**ОТРЫВОК ИЗ ТЕКСТА**
——

Вносимые в Конституцию РФ изменения направлены не столько на корректировку ее текста, исходя из опыта конституционного строительства, сколько являются ее развитием. Если до 2020 г. изменения, как правило, касались онтологических оснований конституционного строительства, закрепляя в Конституции РФ реально произошедшие изменения, например, в составе субъектов, то конституционная реформа 2020 г. была призвана усилить ценностные основания Конституции РФ и сконструировать дополнительные фреймы конституционной идентичности. Поэтому совершенно не случайно, что последующие изменения законодательства были направлены на детализацию конституционных положений применительно к отдельным отраслям права. Тем самым конструируется новый фремированный образ правовой реальности России как основа конституционной идентичности на современном этапе.
Ценностные основания конституционной идентичности
Конституционная идентичность концептуализирует ценности и нормы, необходимые гражданам для развития и функционирования определенной правовой реальности. При этом важно, что, с одной стороны, этот конструкт является конвенциональным результатом горизонтальной правовой коммуникации, а следовательно, отражает ценностные ориентации, которые господствуют в гражданском обществе и рассматриваются большинством граждан не только как необходимое средство социального развития и функционирования, но и инструмент консолидации граждан. С другой стороны, будучи нормативно реализованным, этот конструкт может рассматриваться в качестве средства вертикальной правовой коммуникации и выражает ценностные ориентации, которые, по мнению политической элиты (адресанта коммуникации), необходимы гражданам (адресатам коммуникации) для адаптации в гражданском обществе. Восприятие и воспроизводство гражданином системы ценностей, олицетворением которых является Конституция, должны гарантировать человеку его идентификацию с сообществом, членом которого он является в силу своего формального правового статуса. При этом необходимо учитывать, что чем более демократичным является общество, тем в большей степени ценностные ориентации, транслируемые адресантом, соответствуют действительным интересам и потребностям не только адресанта, но и адресата.
Принятие или непринятие транслируемой системы правовых ценностей является важнейшим критерием конституционной идентичности граждан, и собственно может рассматриваться как маркер разграничения гражданина и негражданина не только онтологически на основе формального правового статуса, но и аксиологически на основе осуществления правовых действий, которые соответствуют конституционным фреймам и направлены на конструирование правовой реальности, закрепленной в тексте Конституции и иных нормативных правовых актах, являющихся конкретизацией ее отдельных положений. Общая тенденция на усиление аксиологического аспекта в развитии и функционировании правовой реальности России при этом проявляется в том, что ценностный компонент конституционной идентификации должен являться базисом для онтологического. В условиях специальной военной операции, проводимой Россией на территории Украины в 2022 г., это вылилось, например, в обсуждение вопроса о лишении званий деятелей культуры, которые не поддержали данные действия132.

——

**ИСХОДНЫЕ ДАННЫЕ**
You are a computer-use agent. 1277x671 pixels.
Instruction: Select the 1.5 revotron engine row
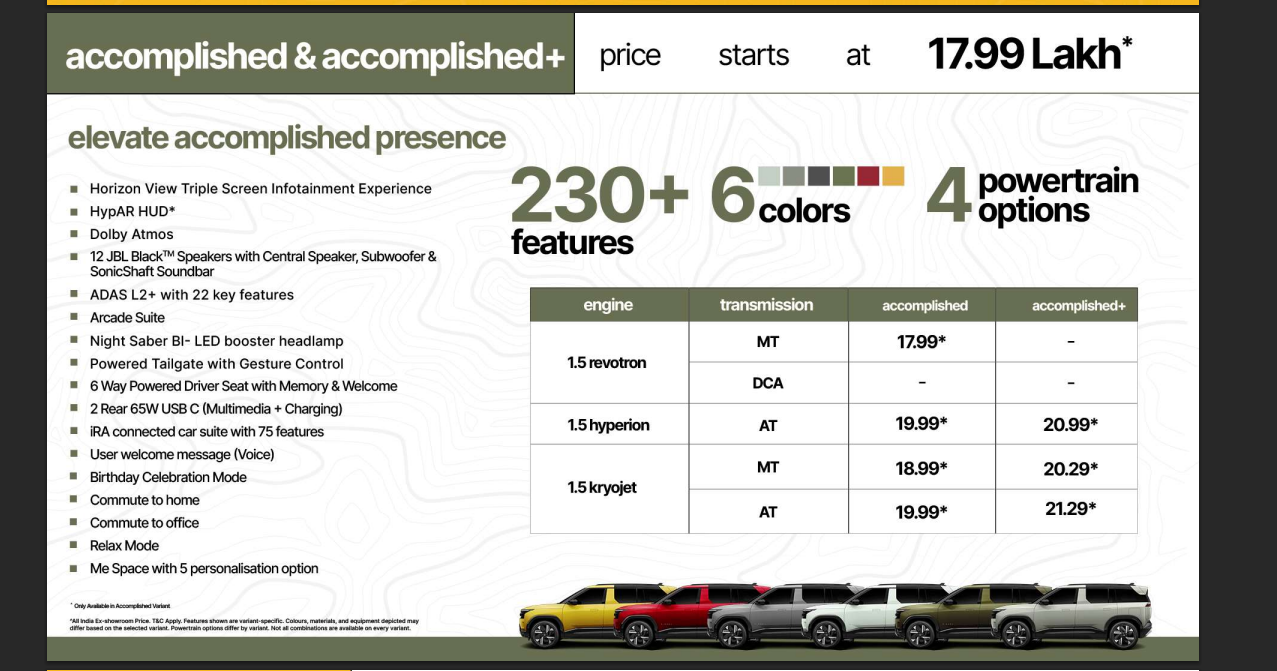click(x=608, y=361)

——

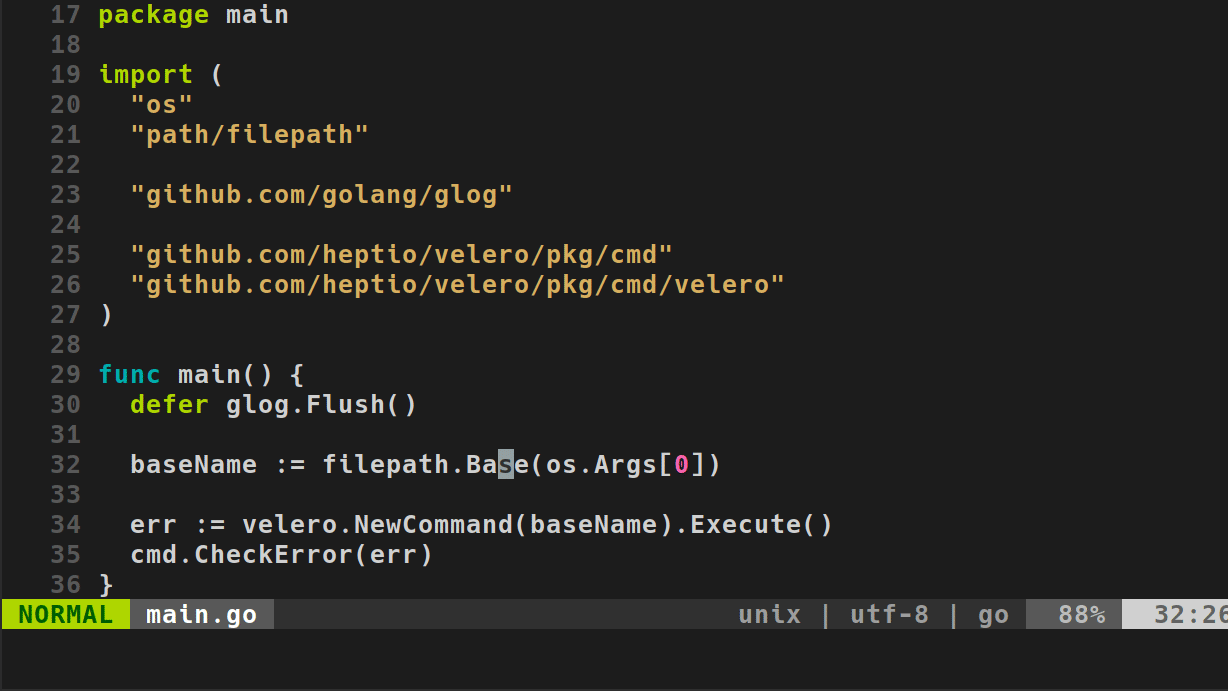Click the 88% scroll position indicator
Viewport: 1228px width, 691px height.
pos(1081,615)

——

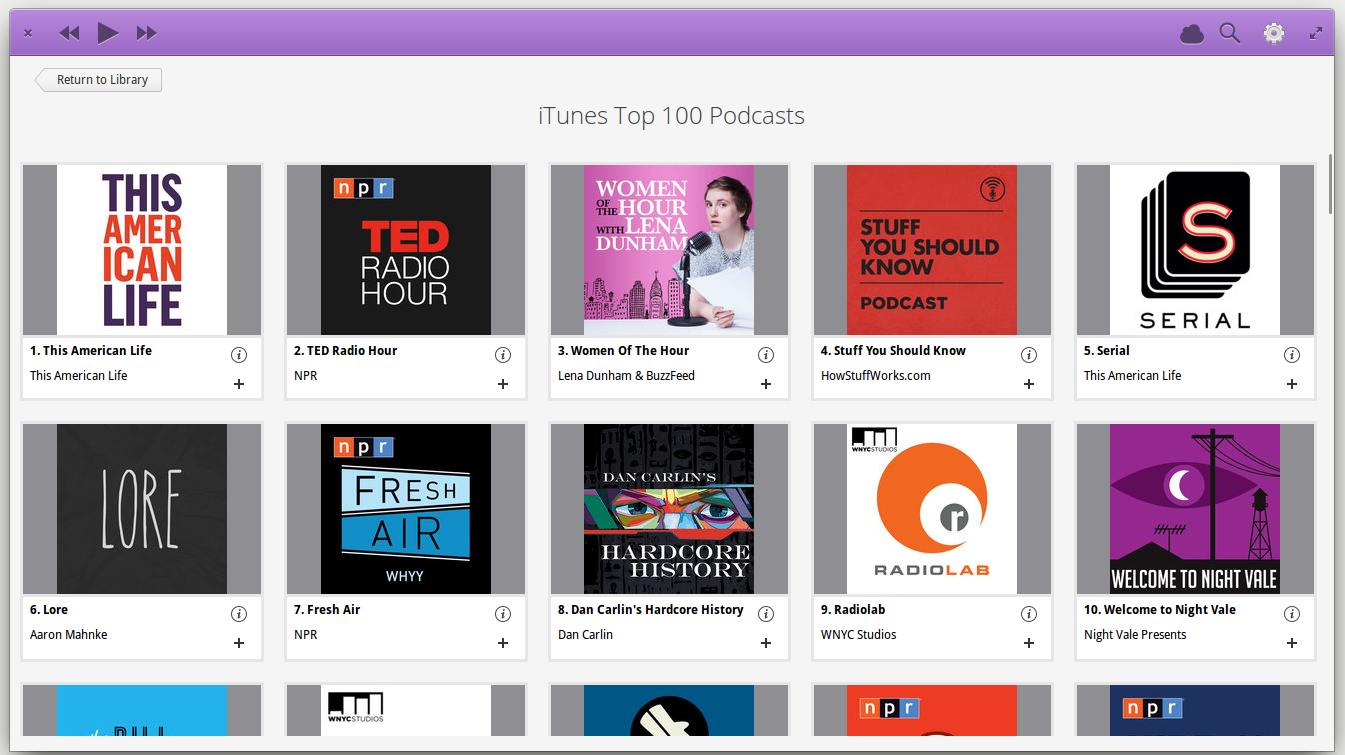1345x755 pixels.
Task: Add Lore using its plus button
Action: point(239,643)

——

**КОРОТКОЕ ЗАДАНИЕ 1**
Проверьте по тексту о конституционной идентичности, верны ли утверждения (а), (б), (в). На каждое ответьте «да» или «нет» и приведите точные слова текста, которые это решают.
(а) Конституционная реформа 2020 г. должна была усилить ценностные основания Конституции РФ.
(б) До 2020 г. изменения Конституции РФ, как правило, касались ее ценностных оснований.
(в) По тексту онтологический компонент конституционной идентификации должен быть базисом для ценностного.
**КОРОТКОЕ ЗАДАНИЕ 2**
Подхватите текст о конституционной идентичности и допишите его дальше, начиная сразу после последнего предложения.
Строки к этому никакого отношения не имеют.

**ОТВЕТ К ЗАДАНИЮ 1**
(а) Да: «конституционная реформа 2020 г. была призвана усилить ценностные основания Конституции РФ».
(б) Нет: «изменения, как правило, касались онтологических оснований конституционного строительства».
(в) Нет: «ценностный компонент конституционной идентификации должен являться базисом для онтологического».

**ОТВЕТ К ЗАДАНИЮ 2**
Несмотря на то, что Конституция РФ закрепляет человека, его права и свободы в качестве высшей ценности (ст. 2) и провозглашает, что «права и свободы человека и гражданина являются непосредственно действующими» (ст. 18), конституционная идентичность предполагает аксиологическое верховенство не международного права, а Конституции РФ (ст. 67.1). Общечеловеческие ценности значимы для конституционной идентичности не только в контексте их вербализации в тексте Конституции РФ (гл. 2), но и соответствия национальной правовой традиции.
Воспринимаемая в качестве правовой ценности Конституция выражает интересы не всех граждан, а лишь большинства. Тем не менее конституционные принципы, лежащие в основе законодательства, оправданы для всех граждан, т. е. для человека, оказавшегося в ситуации меньшинства, не означает, что при этом он лишается конституционной идентичности. Признание гражданином конституционных принципов приводит к тому, что, оказавшись в ситуации меньшинства, индивид не утрачивает конституционной идентичности, а принимает ее ситуативно в качестве адресата вертикальной правовой коммуникации маргинально или конформистски, т. е. он должен поддерживать общие процедуры, которые порождают легитимное право133. При этом вполне возможно не только неприятие отдельных норм и (или) нормативных правовых актов производного уровня, но и конституционных положений. Главным является признание значимости конституции как ценности134.
В то же время восприятие и воспроизводство конституционной идентичности в статусе большинства означает для гражданина, что он участвует не только в горизонтальной, но и вертикальной коммуникации, и может выступать в качестве как адресата, так и адресанта. Речь при этом идет не только об опосредованном воздействии на правотворчество в форме участия в выборах представительных органов государственной власти и органов местного самоуправления, но и о прямом участии в создании и (или) принятии нормативных правовых актов. К последней ситуации можно отнести, например, участие во всенародном голосовании при утверждении изменений в Конституцию РФ в 2020 г. и участие в общественном обсуждении законопроектов135.
Конституционная идентичность носит рефлексивный и амбивалентный характер, который зависит не только от социокультурного контекста, но и от степени и характера вовлеченности индивида в правовую коммуникацию или «общее дело», по словам Дж. Раза136.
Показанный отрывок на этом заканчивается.